> RAW DATA
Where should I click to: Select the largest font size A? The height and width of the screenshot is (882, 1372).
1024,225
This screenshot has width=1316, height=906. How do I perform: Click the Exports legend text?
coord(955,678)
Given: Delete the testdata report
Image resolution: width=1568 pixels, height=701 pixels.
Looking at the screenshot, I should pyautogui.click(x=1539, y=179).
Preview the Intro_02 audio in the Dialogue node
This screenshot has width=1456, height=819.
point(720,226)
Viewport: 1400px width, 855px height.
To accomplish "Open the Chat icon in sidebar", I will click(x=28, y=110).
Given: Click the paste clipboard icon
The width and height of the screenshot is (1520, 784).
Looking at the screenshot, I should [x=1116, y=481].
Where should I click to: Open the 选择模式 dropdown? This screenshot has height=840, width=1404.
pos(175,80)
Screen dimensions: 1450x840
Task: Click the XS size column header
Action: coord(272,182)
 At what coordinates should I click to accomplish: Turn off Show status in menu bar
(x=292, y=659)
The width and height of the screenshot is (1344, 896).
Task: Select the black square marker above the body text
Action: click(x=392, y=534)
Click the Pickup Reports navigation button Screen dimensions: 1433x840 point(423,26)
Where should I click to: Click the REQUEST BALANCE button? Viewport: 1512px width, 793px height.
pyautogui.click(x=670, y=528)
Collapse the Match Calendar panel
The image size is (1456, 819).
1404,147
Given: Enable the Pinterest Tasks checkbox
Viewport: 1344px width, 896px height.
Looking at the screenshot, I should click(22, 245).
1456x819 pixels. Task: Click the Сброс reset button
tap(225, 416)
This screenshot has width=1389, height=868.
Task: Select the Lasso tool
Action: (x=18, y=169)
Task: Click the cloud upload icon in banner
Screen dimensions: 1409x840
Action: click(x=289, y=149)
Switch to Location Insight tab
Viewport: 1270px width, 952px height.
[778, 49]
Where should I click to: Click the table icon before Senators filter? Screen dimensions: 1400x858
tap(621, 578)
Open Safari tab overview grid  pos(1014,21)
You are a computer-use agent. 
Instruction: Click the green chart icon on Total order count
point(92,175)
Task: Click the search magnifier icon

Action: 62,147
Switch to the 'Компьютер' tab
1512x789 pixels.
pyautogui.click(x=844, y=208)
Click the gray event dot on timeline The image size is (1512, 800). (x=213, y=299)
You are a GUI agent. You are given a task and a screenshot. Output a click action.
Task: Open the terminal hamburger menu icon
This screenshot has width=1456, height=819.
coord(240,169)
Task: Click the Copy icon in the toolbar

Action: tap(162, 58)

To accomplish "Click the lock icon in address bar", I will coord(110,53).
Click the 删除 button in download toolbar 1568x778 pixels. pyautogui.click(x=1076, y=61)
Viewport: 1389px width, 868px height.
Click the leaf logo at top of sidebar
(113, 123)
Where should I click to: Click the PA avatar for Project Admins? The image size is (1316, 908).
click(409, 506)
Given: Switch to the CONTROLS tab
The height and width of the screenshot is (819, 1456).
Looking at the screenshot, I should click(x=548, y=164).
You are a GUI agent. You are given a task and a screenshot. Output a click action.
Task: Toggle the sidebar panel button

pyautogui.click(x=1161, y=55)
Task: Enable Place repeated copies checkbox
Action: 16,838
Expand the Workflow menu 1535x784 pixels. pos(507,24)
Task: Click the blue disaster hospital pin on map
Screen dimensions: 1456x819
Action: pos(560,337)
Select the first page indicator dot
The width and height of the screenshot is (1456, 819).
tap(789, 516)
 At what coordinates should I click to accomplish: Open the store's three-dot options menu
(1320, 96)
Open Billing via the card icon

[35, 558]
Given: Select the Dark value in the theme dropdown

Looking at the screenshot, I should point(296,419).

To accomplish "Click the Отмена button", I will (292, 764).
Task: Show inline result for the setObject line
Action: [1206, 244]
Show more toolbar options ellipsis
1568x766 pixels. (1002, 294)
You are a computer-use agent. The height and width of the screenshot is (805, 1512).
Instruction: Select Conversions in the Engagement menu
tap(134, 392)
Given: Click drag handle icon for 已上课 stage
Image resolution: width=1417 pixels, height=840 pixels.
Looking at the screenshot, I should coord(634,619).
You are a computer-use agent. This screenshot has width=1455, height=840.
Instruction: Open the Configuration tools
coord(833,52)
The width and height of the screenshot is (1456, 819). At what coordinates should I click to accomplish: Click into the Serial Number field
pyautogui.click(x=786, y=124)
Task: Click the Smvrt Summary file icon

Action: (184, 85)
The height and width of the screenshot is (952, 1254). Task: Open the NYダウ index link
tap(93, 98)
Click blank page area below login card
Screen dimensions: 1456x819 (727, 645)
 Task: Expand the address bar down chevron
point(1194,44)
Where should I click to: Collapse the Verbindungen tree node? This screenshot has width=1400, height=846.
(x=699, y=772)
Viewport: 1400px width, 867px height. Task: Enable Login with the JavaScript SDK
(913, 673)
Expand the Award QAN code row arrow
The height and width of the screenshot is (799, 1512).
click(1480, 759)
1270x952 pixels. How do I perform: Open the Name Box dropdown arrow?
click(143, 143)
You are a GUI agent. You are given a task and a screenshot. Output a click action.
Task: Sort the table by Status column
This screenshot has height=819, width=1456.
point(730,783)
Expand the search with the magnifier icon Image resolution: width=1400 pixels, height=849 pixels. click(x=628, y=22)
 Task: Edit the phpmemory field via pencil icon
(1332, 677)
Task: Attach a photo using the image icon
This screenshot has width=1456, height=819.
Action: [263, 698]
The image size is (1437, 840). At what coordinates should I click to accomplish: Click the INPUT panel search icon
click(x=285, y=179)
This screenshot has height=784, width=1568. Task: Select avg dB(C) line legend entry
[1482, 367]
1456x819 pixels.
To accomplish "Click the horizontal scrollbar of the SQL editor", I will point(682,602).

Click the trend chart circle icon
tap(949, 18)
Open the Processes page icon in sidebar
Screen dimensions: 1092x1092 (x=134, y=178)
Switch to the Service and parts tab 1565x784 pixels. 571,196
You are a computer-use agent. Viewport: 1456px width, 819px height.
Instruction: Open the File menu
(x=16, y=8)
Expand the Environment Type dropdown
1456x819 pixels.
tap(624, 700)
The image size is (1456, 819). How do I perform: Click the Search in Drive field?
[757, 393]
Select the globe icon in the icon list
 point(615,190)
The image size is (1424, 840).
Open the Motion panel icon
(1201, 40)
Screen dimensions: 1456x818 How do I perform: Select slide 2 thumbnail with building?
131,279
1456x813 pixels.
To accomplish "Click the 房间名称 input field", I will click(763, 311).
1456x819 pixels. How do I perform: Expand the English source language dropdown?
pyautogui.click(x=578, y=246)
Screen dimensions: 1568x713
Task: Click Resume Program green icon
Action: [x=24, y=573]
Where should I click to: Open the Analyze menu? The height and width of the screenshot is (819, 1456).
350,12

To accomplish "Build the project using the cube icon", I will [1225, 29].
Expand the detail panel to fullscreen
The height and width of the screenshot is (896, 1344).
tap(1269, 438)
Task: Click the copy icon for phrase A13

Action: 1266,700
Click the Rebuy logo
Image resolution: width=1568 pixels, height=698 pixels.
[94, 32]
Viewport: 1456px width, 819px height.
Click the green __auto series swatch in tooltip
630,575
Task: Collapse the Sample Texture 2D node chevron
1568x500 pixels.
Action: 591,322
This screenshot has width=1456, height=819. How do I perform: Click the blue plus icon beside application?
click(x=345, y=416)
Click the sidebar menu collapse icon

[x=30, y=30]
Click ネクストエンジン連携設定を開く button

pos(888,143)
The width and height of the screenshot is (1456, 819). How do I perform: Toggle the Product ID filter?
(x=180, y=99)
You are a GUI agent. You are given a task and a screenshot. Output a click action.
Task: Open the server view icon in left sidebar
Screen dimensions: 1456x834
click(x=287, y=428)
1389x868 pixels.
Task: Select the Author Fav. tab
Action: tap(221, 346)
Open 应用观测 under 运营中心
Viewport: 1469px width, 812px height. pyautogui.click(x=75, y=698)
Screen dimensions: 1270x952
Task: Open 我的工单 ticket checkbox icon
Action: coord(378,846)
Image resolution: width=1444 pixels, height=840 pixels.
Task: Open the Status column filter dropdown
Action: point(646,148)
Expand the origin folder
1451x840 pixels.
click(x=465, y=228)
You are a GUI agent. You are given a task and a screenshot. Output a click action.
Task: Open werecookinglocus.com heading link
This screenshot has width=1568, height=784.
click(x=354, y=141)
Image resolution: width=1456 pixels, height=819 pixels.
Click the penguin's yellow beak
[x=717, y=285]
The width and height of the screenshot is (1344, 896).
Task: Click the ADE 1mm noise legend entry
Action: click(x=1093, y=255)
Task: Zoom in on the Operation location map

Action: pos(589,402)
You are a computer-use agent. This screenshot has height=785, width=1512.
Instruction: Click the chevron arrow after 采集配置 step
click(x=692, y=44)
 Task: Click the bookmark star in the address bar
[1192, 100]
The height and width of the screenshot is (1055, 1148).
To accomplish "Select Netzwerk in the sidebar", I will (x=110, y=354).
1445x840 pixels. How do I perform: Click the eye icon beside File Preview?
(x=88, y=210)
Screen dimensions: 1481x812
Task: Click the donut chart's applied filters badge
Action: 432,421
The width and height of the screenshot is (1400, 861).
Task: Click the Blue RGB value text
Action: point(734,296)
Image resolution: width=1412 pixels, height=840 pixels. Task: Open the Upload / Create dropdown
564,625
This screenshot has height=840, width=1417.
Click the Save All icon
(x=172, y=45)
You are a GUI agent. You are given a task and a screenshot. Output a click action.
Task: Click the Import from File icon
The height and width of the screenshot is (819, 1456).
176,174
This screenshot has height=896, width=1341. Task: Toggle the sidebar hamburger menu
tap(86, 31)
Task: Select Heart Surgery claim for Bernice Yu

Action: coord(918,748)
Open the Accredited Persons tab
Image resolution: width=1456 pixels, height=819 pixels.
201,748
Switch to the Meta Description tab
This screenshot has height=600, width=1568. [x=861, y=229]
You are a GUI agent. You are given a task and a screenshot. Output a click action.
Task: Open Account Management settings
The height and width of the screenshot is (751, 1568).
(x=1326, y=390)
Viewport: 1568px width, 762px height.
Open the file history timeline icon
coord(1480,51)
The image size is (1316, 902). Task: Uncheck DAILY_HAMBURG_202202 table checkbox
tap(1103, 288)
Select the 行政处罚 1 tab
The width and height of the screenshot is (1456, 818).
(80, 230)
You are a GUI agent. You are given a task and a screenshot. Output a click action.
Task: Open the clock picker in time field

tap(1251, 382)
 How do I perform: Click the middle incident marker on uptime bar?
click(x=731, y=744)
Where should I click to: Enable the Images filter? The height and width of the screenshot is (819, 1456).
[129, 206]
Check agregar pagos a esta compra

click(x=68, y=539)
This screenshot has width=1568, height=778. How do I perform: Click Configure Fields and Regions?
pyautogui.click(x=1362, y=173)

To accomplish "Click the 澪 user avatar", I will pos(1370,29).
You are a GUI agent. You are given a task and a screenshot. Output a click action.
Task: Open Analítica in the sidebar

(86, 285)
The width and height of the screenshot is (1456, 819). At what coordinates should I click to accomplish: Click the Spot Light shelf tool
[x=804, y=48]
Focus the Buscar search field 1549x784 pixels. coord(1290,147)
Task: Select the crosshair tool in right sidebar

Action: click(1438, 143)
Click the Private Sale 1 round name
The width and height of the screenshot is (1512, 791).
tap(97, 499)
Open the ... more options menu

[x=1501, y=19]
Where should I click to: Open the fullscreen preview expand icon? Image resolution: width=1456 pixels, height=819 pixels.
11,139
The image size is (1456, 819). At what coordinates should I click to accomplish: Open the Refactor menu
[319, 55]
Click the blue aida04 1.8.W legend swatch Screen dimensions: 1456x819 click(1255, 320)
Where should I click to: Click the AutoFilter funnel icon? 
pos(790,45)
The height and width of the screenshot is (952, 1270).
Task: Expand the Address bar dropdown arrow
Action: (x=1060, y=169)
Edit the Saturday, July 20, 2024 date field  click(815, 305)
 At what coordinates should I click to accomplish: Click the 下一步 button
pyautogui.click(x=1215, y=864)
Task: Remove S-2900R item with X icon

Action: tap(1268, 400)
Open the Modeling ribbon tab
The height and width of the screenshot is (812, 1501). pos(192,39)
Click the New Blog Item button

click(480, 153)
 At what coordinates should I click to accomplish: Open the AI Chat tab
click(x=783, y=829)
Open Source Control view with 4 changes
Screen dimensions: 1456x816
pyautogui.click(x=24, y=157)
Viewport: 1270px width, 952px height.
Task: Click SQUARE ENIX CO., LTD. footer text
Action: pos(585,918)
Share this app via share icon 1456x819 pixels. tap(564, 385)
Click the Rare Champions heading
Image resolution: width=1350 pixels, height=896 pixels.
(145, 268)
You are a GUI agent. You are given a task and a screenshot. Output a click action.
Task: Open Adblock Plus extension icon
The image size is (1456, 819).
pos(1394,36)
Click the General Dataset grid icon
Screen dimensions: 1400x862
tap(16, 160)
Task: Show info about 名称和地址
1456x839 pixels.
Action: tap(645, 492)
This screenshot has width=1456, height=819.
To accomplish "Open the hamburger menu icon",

> PROMPT
Output each line exactly, from the first line of the data down to the line that contains "Given: Delete the testdata report", both included.

> RESPONSE
Where should I click to: Select the largest font size A? The height and width of the screenshot is (882, 1372).
1024,225
This screenshot has width=1316, height=906. How do I perform: Click the Exports legend text?
coord(955,678)
Given: Delete the testdata report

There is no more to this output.